Further down are entries; set down exactly and only the lines from the one with "Task: Click the green" up to and including the one with "You are a computer-use agent. The", dropping each picture.

= Beginning of Section =

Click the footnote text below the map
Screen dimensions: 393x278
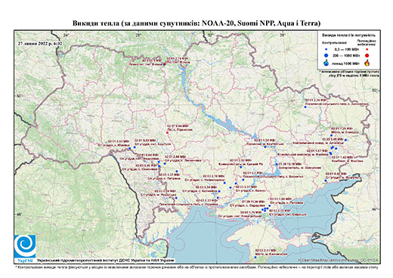(x=197, y=267)
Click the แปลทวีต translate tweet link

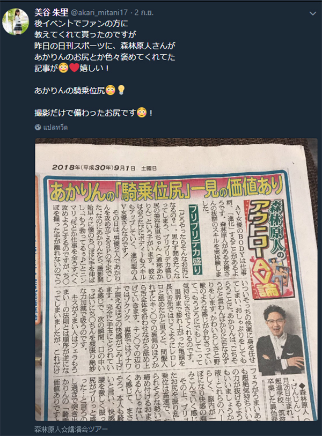56,127
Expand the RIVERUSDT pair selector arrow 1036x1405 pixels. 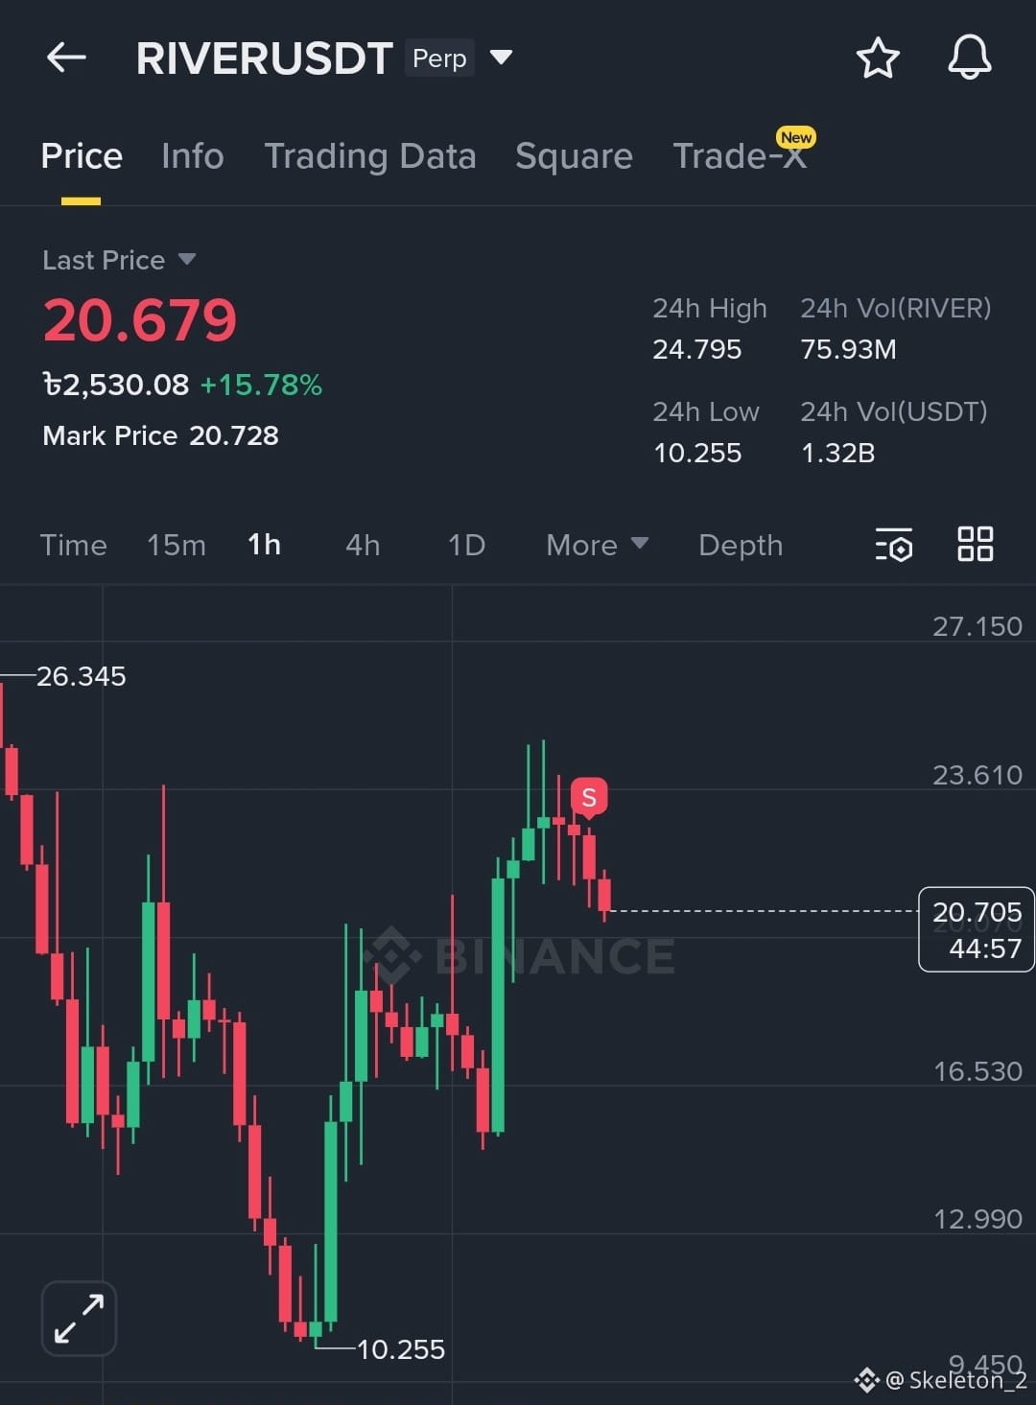pyautogui.click(x=501, y=58)
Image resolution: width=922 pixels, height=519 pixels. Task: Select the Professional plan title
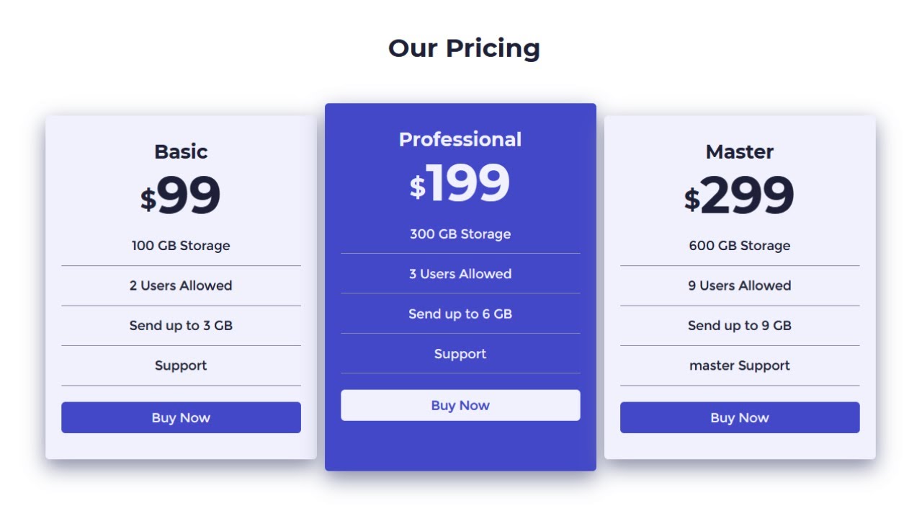pyautogui.click(x=460, y=139)
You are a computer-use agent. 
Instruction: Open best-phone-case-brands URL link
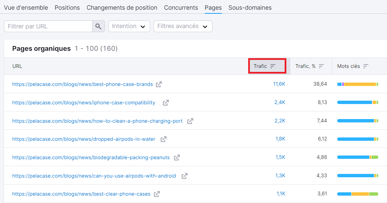point(82,84)
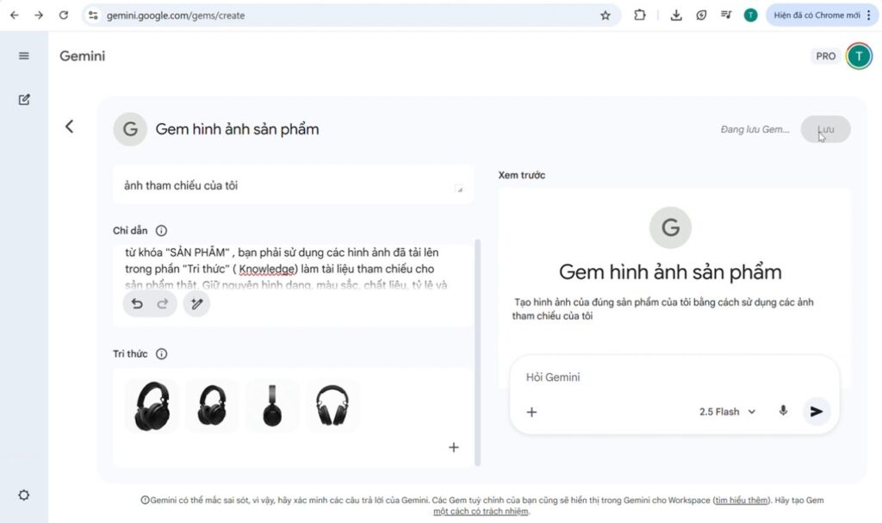The height and width of the screenshot is (523, 882).
Task: Redo the instruction edit
Action: pos(162,303)
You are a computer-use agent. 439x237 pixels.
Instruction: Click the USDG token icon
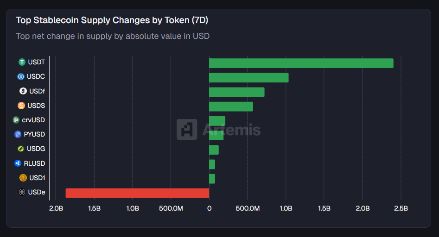(21, 149)

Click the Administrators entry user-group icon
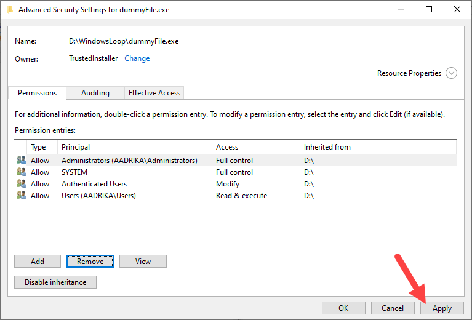pos(22,160)
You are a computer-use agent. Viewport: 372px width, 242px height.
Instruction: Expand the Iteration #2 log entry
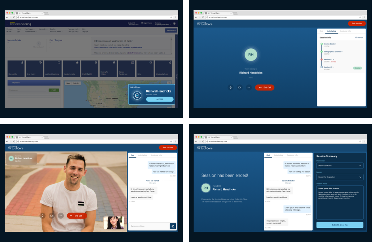334,67
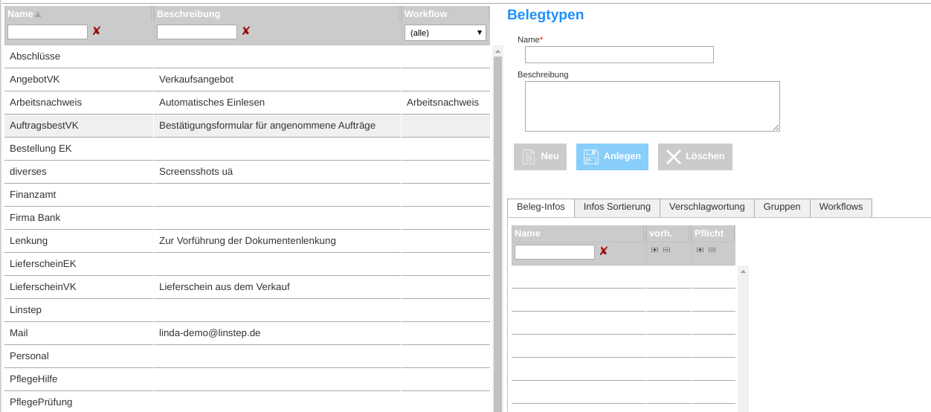Click the plus icon under Pflicht column

700,250
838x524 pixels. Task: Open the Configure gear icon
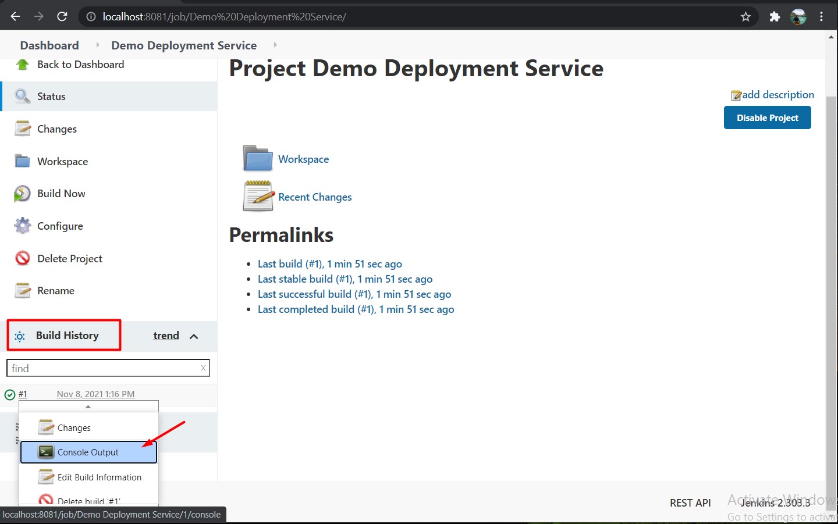click(x=22, y=226)
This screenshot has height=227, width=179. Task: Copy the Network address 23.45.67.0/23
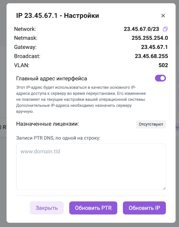coord(165,29)
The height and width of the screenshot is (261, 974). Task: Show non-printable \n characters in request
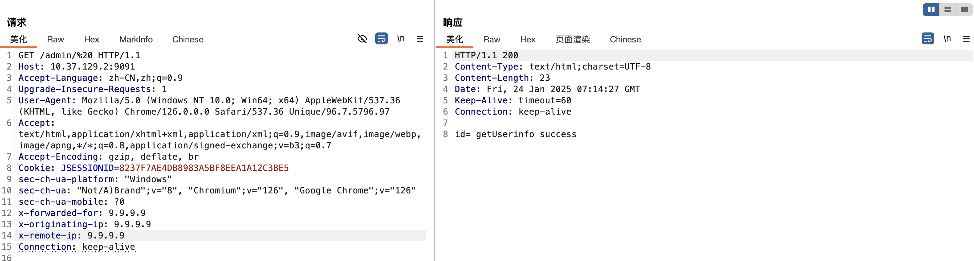401,39
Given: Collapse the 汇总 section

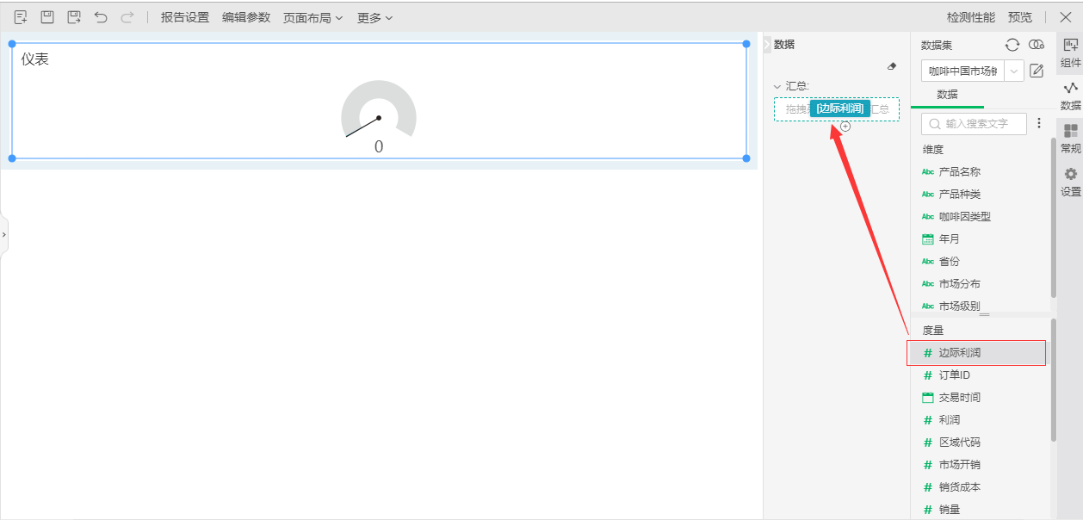Looking at the screenshot, I should [777, 86].
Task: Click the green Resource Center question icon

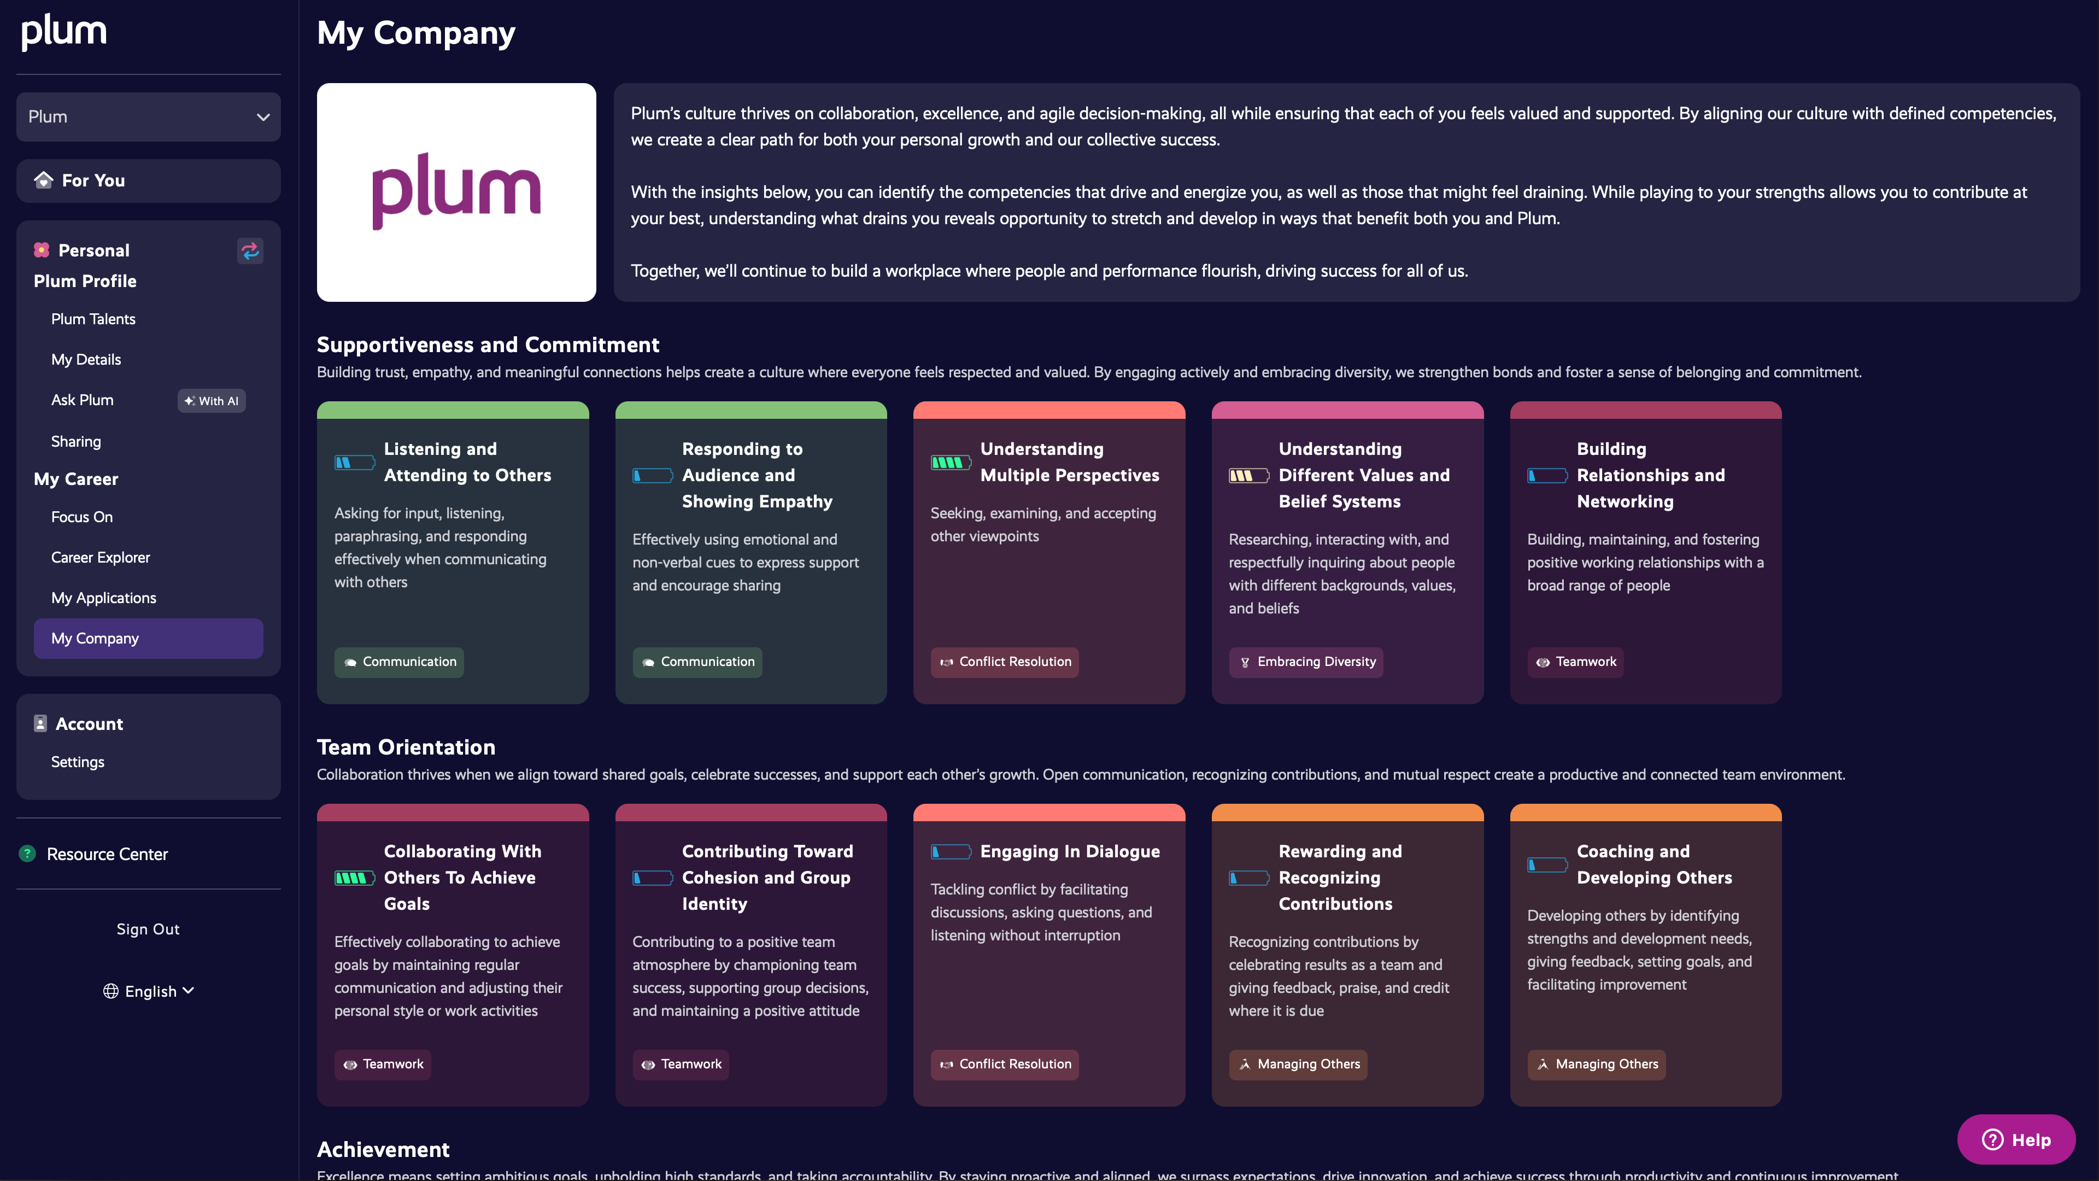Action: point(28,853)
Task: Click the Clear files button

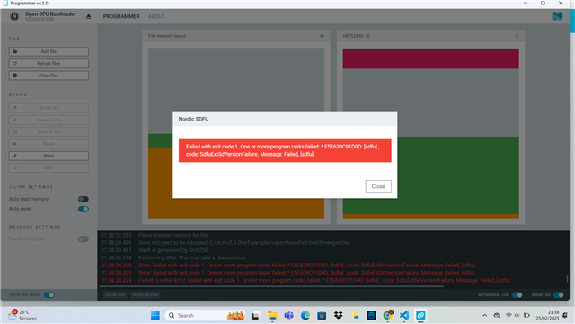Action: point(49,76)
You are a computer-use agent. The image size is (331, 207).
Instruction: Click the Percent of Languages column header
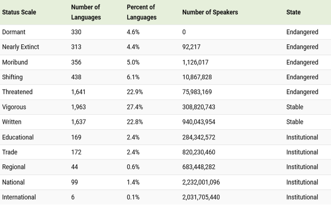pos(142,12)
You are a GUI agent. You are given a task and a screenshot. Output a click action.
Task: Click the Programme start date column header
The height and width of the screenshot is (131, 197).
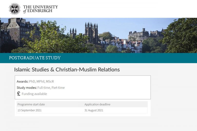[x=31, y=104]
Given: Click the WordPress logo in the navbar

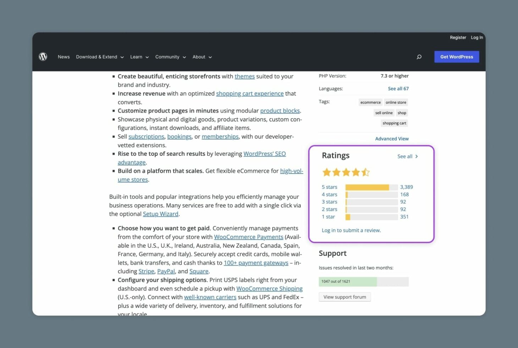Looking at the screenshot, I should click(43, 56).
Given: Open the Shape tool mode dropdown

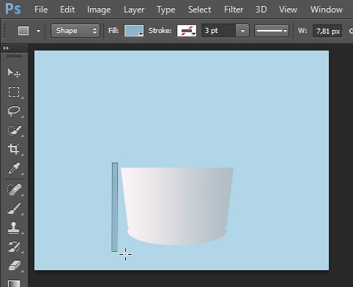Looking at the screenshot, I should [x=75, y=31].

= End of Section =

### PROBLEM SOLUTION
Task: Click the green Resource Center question icon

Action: point(28,853)
Task: Click the Clear files button

Action: point(49,76)
You are a computer-use agent. The image size is (331, 207).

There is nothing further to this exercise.